* Instructions for the task
Take the material below and reproduce, word for word, only the lines from the line with "Open the Cristal Resort hotel pin" through the line with "Given: Click Greater".

Dataset START

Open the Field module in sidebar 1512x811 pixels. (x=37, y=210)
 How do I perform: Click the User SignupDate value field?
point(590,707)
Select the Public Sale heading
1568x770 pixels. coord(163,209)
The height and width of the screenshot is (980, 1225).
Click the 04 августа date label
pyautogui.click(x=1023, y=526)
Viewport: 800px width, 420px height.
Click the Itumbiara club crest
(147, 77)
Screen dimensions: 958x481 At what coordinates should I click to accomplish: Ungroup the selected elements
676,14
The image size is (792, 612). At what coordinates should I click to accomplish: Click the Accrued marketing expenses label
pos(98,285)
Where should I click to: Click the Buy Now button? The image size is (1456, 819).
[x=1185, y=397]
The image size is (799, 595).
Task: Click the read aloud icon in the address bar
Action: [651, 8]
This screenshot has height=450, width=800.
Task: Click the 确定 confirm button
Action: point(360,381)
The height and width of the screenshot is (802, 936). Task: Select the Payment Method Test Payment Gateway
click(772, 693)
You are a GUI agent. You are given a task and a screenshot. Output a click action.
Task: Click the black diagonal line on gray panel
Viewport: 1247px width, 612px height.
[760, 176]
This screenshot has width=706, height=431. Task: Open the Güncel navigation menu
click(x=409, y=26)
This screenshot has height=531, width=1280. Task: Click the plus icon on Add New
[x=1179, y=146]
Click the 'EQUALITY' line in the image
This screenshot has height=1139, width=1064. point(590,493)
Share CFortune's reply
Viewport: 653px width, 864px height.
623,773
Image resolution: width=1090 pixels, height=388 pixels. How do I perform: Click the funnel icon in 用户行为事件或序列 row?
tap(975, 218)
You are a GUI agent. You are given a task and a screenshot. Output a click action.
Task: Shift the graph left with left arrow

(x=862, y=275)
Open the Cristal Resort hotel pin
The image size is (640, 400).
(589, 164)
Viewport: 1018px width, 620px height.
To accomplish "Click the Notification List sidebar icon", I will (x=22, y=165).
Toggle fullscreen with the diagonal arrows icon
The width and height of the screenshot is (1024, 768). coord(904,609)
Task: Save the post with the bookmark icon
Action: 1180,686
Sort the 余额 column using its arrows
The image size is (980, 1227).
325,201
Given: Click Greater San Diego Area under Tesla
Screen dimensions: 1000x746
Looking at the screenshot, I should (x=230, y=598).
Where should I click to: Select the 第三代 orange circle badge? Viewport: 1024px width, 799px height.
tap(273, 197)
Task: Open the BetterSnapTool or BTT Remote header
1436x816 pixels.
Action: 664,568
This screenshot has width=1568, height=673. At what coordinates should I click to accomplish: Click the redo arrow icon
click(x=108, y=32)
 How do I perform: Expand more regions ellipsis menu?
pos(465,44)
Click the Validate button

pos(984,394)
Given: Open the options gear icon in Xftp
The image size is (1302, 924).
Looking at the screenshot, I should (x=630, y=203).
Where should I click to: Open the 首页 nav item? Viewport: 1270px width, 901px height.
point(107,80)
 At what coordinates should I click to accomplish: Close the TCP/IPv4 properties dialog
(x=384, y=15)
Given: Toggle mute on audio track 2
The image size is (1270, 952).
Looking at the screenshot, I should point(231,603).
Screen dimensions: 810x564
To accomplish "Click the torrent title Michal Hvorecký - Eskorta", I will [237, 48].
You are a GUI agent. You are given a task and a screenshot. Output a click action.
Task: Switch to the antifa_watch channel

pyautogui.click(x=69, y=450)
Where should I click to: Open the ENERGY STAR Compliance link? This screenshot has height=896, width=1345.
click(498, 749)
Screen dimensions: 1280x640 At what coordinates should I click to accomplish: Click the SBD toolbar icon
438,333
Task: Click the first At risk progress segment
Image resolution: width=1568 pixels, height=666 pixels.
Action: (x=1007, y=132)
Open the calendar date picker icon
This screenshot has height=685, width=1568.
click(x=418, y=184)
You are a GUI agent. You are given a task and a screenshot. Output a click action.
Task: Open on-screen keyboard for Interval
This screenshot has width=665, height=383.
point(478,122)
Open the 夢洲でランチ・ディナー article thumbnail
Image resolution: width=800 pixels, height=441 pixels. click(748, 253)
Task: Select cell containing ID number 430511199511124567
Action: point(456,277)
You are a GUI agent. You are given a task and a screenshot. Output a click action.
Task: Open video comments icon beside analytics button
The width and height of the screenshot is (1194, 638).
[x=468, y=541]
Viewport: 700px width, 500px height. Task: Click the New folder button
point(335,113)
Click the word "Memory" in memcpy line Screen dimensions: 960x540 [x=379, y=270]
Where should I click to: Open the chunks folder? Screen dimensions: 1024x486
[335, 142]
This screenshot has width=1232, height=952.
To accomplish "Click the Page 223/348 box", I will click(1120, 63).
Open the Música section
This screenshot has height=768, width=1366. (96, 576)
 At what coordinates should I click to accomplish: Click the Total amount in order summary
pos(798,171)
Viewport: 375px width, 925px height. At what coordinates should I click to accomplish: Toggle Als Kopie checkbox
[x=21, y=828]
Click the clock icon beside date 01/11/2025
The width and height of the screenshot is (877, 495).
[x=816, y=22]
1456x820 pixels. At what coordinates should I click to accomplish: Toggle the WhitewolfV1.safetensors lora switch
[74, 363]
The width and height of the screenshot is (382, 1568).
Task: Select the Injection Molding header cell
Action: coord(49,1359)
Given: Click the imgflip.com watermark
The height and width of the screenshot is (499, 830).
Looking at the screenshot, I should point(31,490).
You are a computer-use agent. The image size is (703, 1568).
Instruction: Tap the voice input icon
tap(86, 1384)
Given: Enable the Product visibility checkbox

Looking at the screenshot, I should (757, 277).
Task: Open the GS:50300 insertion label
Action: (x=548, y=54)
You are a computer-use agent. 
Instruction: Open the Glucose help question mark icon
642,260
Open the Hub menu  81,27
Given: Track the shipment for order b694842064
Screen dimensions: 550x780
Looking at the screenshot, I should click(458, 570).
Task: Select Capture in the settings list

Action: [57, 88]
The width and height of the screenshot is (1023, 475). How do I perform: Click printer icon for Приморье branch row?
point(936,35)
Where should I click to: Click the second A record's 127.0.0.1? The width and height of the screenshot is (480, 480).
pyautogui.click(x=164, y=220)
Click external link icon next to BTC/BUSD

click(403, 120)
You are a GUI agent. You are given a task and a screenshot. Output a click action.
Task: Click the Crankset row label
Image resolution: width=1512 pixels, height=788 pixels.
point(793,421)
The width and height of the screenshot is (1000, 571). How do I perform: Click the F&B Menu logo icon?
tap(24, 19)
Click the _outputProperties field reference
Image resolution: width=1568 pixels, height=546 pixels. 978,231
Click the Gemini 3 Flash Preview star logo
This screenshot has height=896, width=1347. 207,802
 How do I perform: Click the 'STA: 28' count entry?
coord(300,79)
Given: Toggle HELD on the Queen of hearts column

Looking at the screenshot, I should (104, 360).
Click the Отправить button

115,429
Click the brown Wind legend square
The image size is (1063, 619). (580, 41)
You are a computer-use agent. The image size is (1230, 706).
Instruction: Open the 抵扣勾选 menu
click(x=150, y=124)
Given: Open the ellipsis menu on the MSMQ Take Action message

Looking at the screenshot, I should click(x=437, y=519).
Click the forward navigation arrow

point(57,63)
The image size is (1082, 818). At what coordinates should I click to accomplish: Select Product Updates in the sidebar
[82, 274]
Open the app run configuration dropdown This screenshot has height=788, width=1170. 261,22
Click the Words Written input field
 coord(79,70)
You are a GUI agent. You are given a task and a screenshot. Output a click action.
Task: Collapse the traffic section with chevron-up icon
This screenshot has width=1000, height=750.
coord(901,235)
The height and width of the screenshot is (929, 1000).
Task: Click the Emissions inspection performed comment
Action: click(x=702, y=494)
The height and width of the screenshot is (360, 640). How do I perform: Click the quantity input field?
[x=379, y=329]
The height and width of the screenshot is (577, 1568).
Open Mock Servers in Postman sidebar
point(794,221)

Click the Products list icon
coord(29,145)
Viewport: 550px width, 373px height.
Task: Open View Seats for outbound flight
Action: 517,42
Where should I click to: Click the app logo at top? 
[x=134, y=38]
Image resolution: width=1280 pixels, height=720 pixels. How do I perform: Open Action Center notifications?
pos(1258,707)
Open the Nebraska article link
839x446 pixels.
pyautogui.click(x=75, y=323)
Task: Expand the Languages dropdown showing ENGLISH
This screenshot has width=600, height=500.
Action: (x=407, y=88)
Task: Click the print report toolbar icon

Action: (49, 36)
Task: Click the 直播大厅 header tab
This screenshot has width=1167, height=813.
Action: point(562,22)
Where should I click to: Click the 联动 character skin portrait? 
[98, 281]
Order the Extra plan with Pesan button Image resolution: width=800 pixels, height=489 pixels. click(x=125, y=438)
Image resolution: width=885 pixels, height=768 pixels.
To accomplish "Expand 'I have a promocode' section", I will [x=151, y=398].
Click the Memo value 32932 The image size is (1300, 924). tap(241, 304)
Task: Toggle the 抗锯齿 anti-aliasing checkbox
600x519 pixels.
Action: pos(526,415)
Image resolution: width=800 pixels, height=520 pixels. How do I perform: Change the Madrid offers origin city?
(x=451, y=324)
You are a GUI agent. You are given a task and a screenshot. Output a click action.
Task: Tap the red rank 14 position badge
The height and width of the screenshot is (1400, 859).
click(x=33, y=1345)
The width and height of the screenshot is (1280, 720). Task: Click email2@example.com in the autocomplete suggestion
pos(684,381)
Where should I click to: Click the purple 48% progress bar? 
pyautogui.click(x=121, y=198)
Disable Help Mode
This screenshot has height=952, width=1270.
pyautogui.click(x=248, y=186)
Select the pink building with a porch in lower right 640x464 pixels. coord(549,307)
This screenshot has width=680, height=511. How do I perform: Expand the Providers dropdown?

Dataset END

* Output for this task
Open the Cristal Resort hotel pin
The image size is (640, 400).
(589, 164)
Viewport: 1018px width, 620px height.
To accomplish "Click the Notification List sidebar icon", I will (x=22, y=165).
Toggle fullscreen with the diagonal arrows icon
The width and height of the screenshot is (1024, 768). coord(904,609)
Task: Save the post with the bookmark icon
Action: 1180,686
Sort the 余额 column using its arrows
The image size is (980, 1227).
325,201
Given: Click Greater San Diego Area under Tesla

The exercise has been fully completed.